Nothing is stated, nothing is spoken between Jim and Doyler for a long while. But Brother Polycarp, in charge of the marching band at the school they both attend, is keen on praying with his arm 'round Jim; and Doyler, it transpires, has been noticed -- and is avidly pursued -- by MacMurrough, scion of local nobility who's just been released from two years' hard labour for the crime of having sex with a chauffeur-mechanic. Or possibly the crime of having been found out. (One can't help wondering if he'd have been prosecuted for the same crime with a member of the upper classes.)

MacMurraugh's borderline schizophrenic, with aspects of his character manifesting as distinct personalities. 'Scrotes', based on an aged academic he befriended in prison, epitomises his intellect: 'Nanny Tremble' takes care of his emotions and his need for comfort; and his libido, unfettered by custom or moral concerns, is known as Dick.

Dick has a lot to say for himself.

I've said that the novel focusses on Jim and Doyler, but sometimes I think it's also the story of MacMurrough's redemption, of him learning again to do the decent thing, how to rise above his baser instincts: of seeing in Jim and Doyler's relationship something precious and valuable that's to be nurtured rather than abused or sabotaged.

At Swim, Two Boys is also a novel about fathers. Mr Mack's very name (Mac-who?) is a signal that he's cut himself off from his ancestors, perhaps to climb that social ladder. Doyler Doyle (whose forename, mentioned only in passing, is actually Danny) is his mother's son, a bastard of unknown paternity; he has his step-father's name forced upon him, forename and surname both, but that's not who he is. Perhaps his growing politicisation, his involvement with the rebellion, is a quest for identity as much as his search for sexual identity. And MacMurraugh, whose family is represented only by his elderly and aristocratic aunt, has shamed his name -- a famous one in Irish history, at least within the scope of the novel -- by his 'selfish' indulgences.

Not to mention the MacMurrough household's maid Nancy, pregnant by Jim's brother, who's not coming back.

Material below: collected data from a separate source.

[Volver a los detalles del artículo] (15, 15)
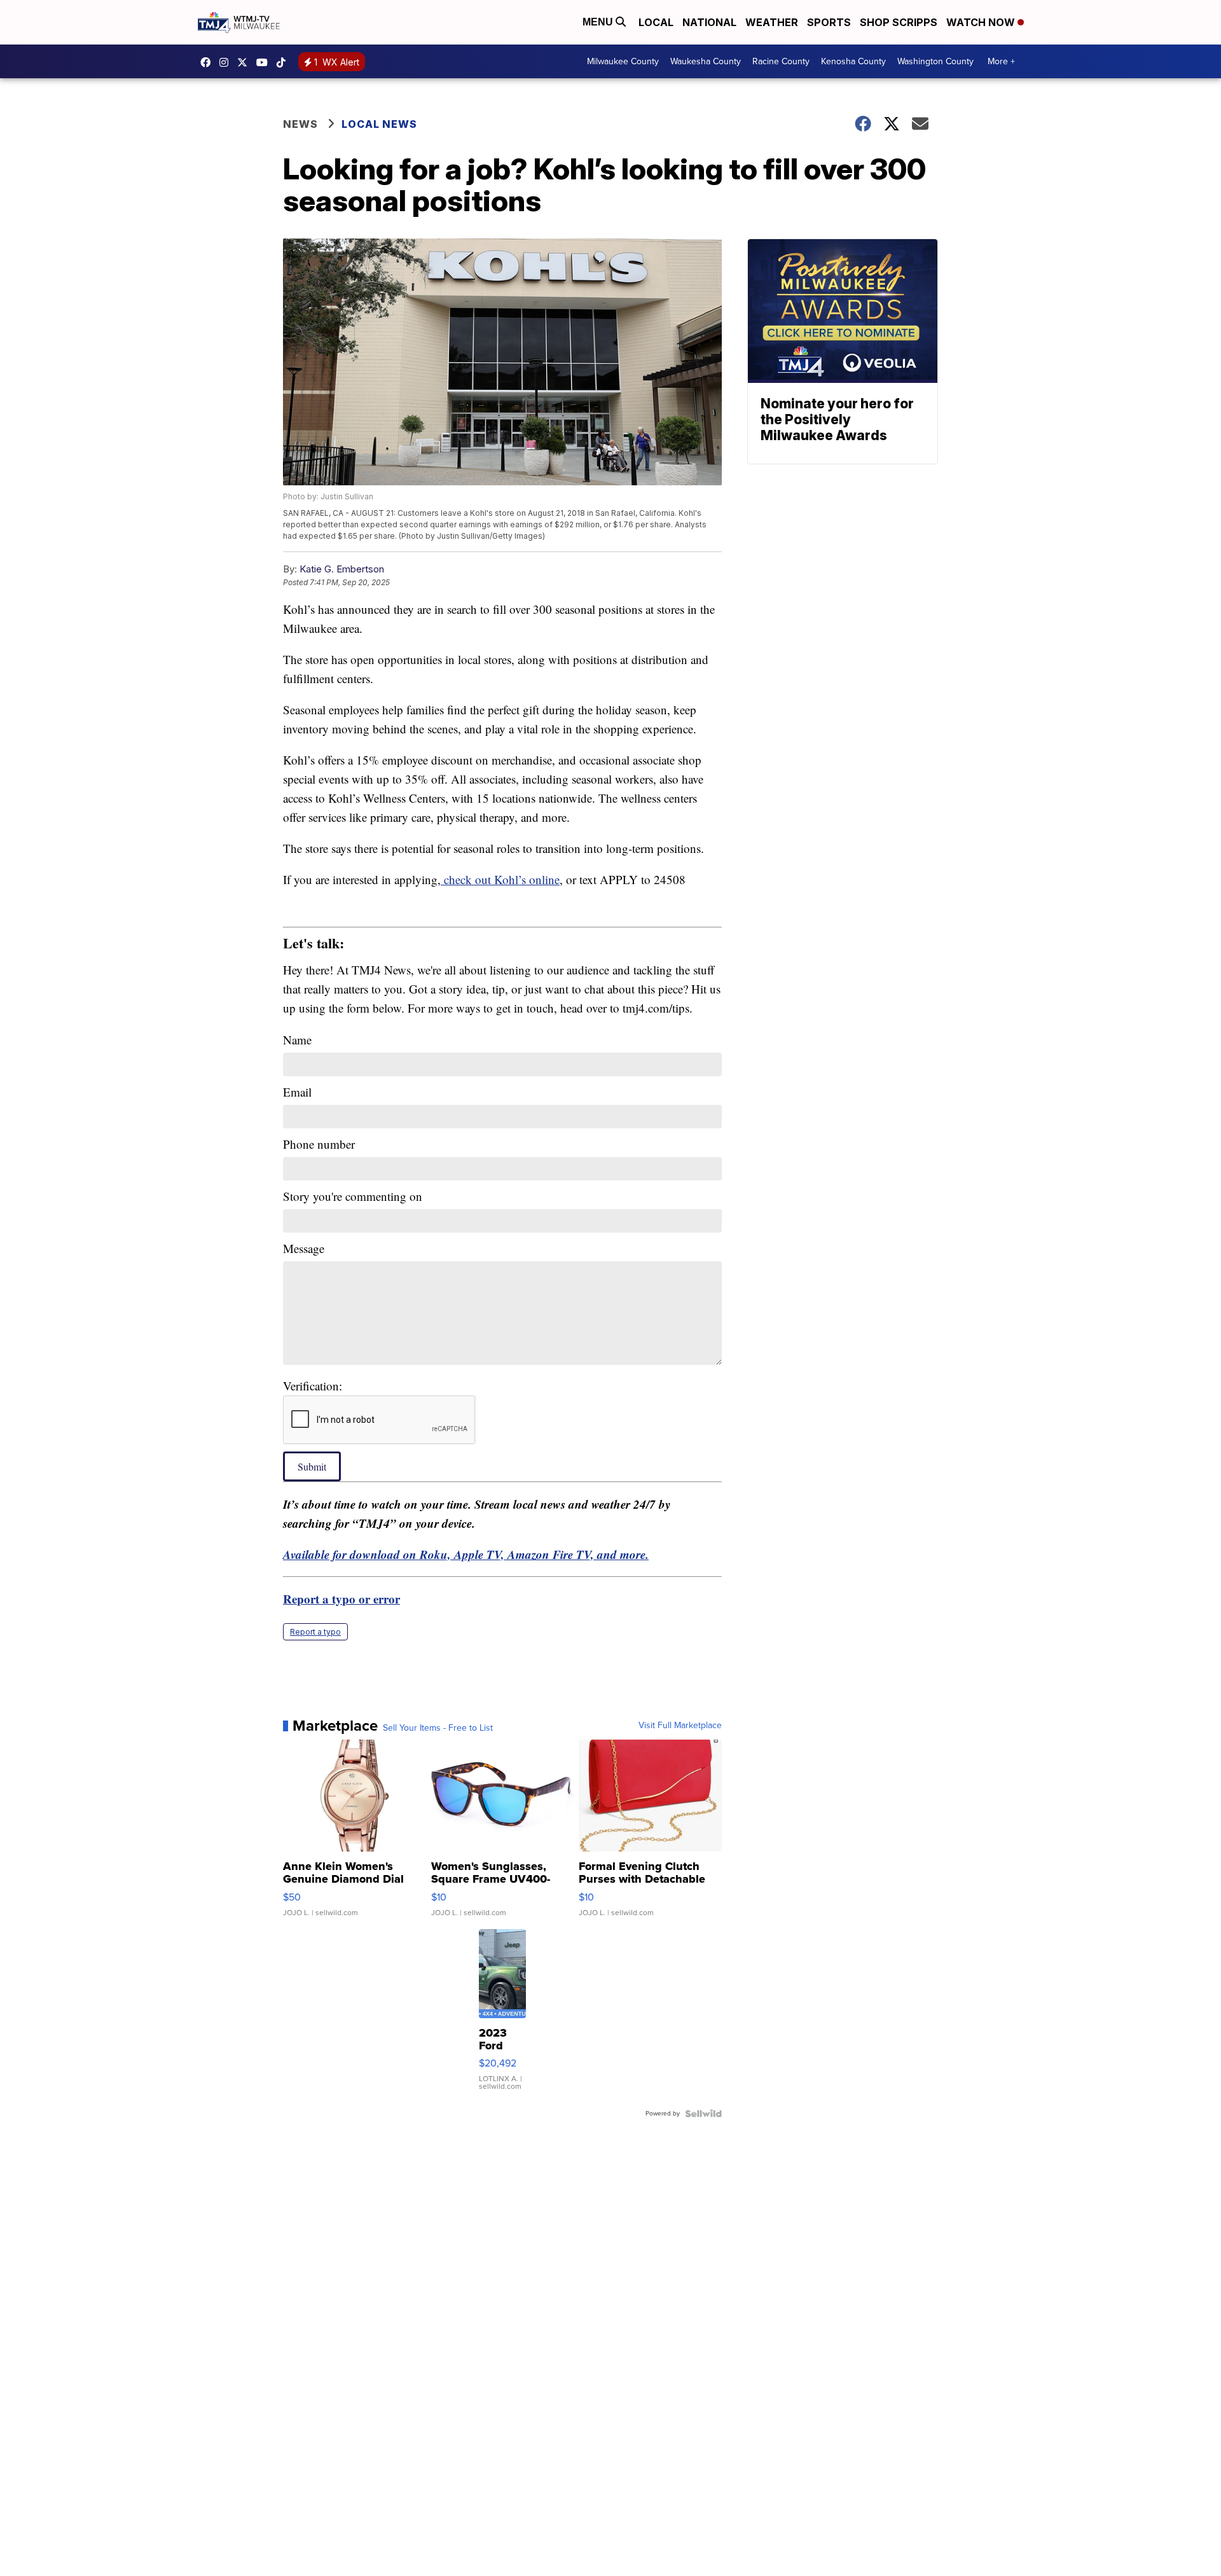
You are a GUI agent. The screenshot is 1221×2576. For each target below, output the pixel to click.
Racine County (781, 61)
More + (1001, 61)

The novel could have finished a chapter or two before it did and still been complete, in terms of one of the narrative arcs. That it does not end with that reunion is harrowing but somehow right: fits the story into its wider context much better than an insistent focus on the interpersonal elements would have done.

And, did I mention, glorious prose? Visual and lyric and with each voice distinct and almost audible. Mr Mack, walking up to the big house: Mess of nettles, cow-parsley, could take a scythe to them. Light green frilly leaves would put you in mind of, ahem, petticoats. A blackbird scuttled off the path like a schoolboy caught at a caper.

I'd love to hear this read aloud -- and there are some audio files via the author's site for the book, as well as an unused passage that's oddly delightful.

The bay was blue as the sky, a tinge deeper, and curiously raised-looking when viewed dead on. The way the sea would be sloping to the land.